▶

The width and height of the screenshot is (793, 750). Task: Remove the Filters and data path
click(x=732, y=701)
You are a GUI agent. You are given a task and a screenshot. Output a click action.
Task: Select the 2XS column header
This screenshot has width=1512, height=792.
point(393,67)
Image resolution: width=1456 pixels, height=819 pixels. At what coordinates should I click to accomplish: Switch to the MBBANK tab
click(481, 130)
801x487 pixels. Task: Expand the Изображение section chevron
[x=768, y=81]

◀
▶

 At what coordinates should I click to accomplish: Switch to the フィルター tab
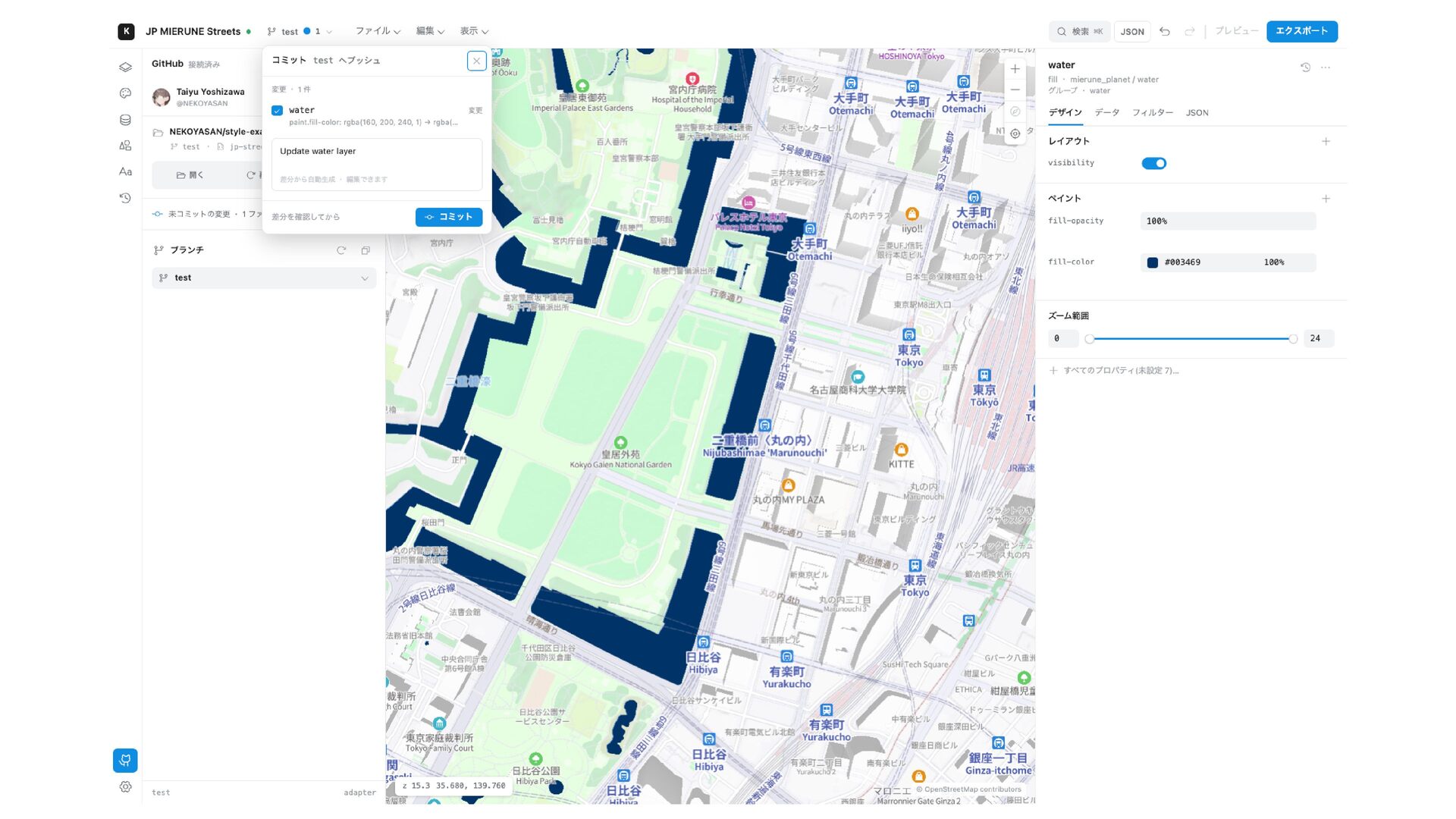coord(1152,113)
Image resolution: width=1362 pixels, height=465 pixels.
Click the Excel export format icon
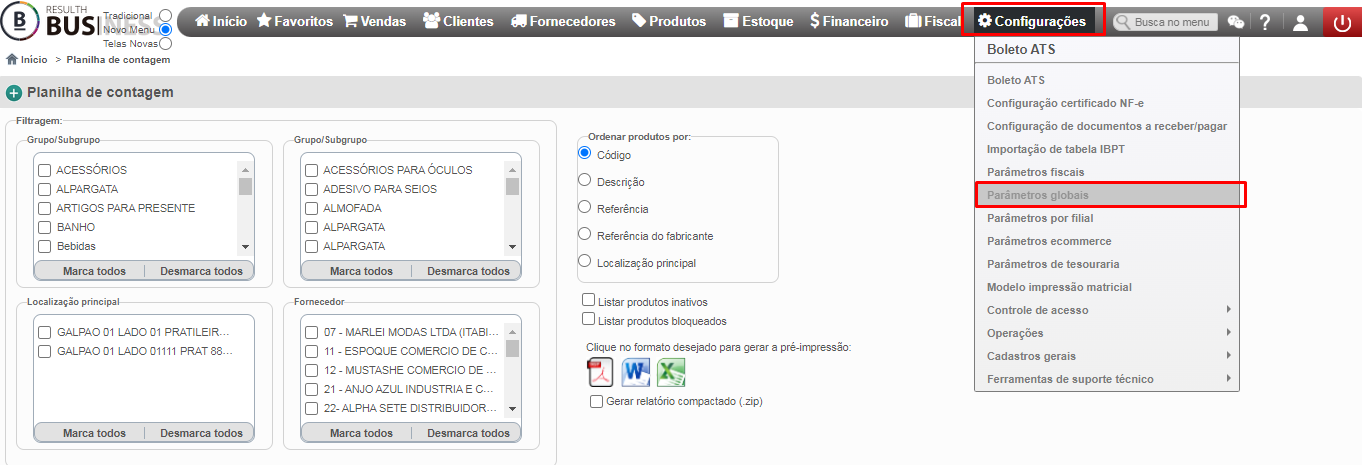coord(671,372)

◀
▶

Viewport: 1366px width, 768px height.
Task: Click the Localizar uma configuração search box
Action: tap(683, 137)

◀

• Exercise: Would you copy out exactly the lines above that start at the one containing "The width and" and end at the one containing "Task: Select the 2XS column header", inclusive?

• Result below:
The width and height of the screenshot is (793, 750). Task: Remove the Filters and data path
click(x=732, y=701)
You are a GUI agent. You are given a task and a screenshot. Output a click action.
Task: Select the 2XS column header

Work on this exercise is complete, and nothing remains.